Exercise A => From the streaming-triangle homework, reproduce word for word the part that opens with the words containing "### 1. Reservoir" and closes with "the subgraph S.".
Exercise B => According to the streaming-triangle homework, what do the TRIEST algorithms estimate?
Exercise C => Extend the streaming-triangle homework, picking up after its last line.

Excerpted text =>
** begin **

# Homework 3 - Mining Data Streams

*Group 6: Andrea Camilloni, Yutong Jiang*

TRIEST (De Stefani et al., 2016) presents a suite of fixed memory size algorithms
to estimate triangle counts in a streaming graph consisting of streaming edges.

In [203]:
from collections import defaultdict
import random

#link to data: https://snap.stanford.edu/data/ca-HepTh.html
filename = 'CA-HepTh.txt'

data = []

with open(filename) as f:
        for line in f:
            if line.startswith('#'):
                continue
        
            u,v = list(map(int,line.strip().split()))
            if u!=v:
                data.append(frozenset((u,v))) # to remove duplicates
            #data.append((u,v))

data = list(frozenset(data)) # to remove duplicates

### 1. Reservoir sampling

The reservoir sampling technique works in the following way: 
* if t ≤ M, the edge is inserted into the subgraph S, 
* otherwise, if t > M, a random edge from S is sampled with a uniform probability $M/t$ and removed from the subgraph S.

** end **

Supplied information =>
** begin **

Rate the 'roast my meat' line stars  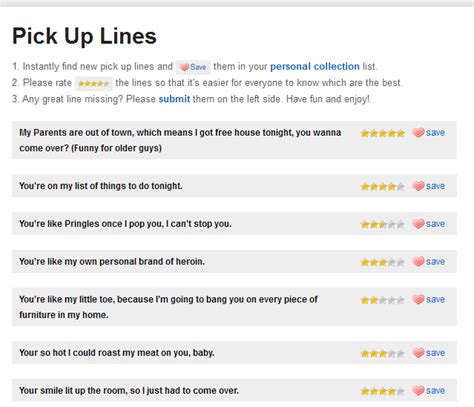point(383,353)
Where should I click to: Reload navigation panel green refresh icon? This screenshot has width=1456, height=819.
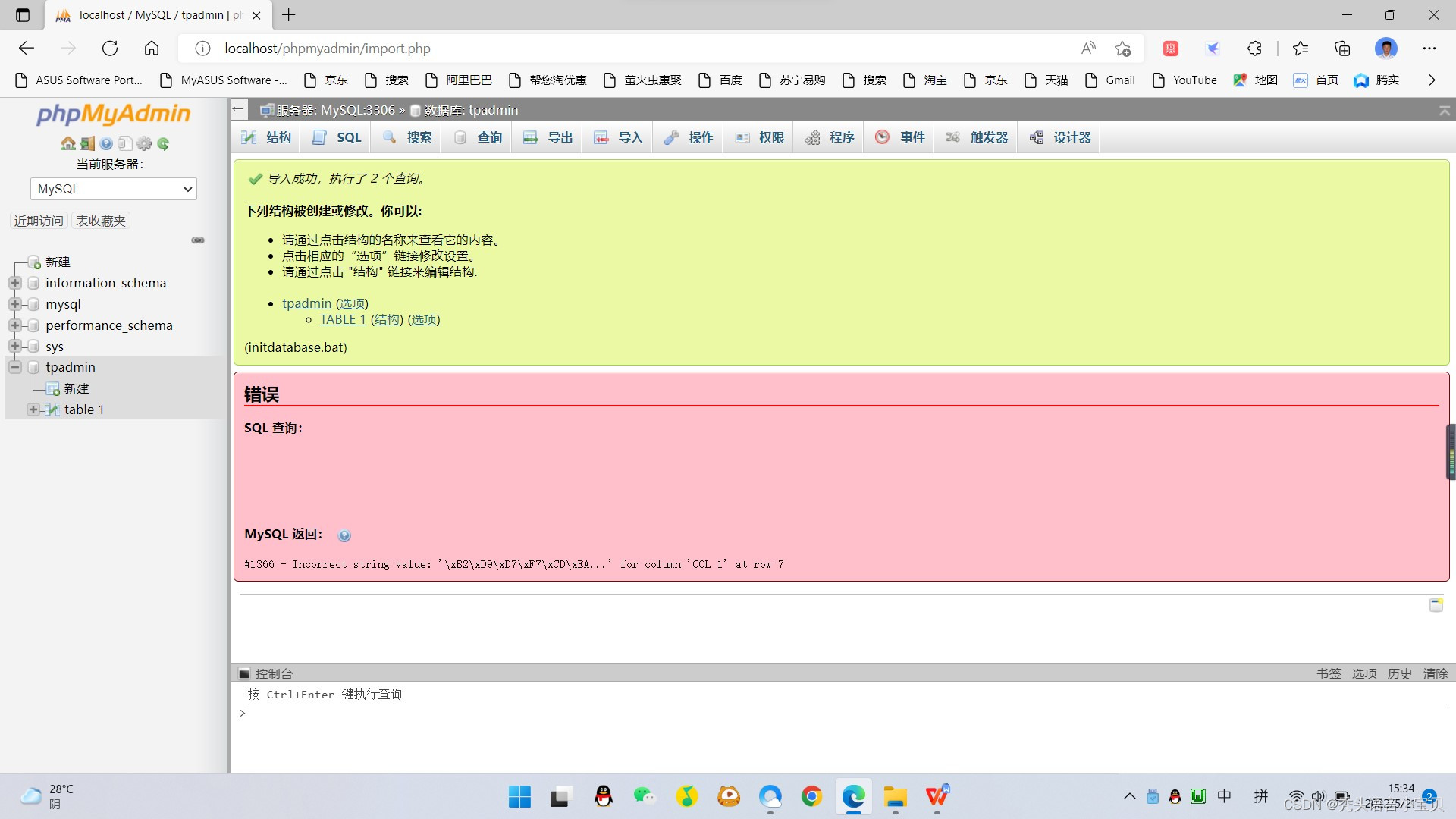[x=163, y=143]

** end **

Written answer A =>
### 1. Reservoir sampling

The reservoir sampling technique works in the following way: 
* if t ≤ M, the edge is inserted into the subgraph S, 
* otherwise, if t > M, a random edge from S is sampled with a uniform probability $M/t$ and removed from the subgraph S.

Written answer B => Triangle counts in a streaming graph made up of streaming edges.

Written answer C =>
The reservoir sampling technique is implemented in TRIEST-BASE by the method sampleedge().

TRIEST-BASE keeps also a counter for the sampled edge, which is decreased if removed.
The method sampleedge() returns True if the considered edge must be inserted into the subgraph, and False otherwise

### 2. TRIEST 
TRIEST implements: 
* a global counter to estimate the global number of triangles,
* a set of local counters to estumete the local number of triangles. 

For an edge $e_t = (u,v)$, the method update_counters() computes the set of common neighborhood of
u and v in S and for each of them, updates the global and local
counters of u, v and c (depending on the selected operator, + or -).

Local counters which value is updated to 0 are popped, in order to reduce the space complexity.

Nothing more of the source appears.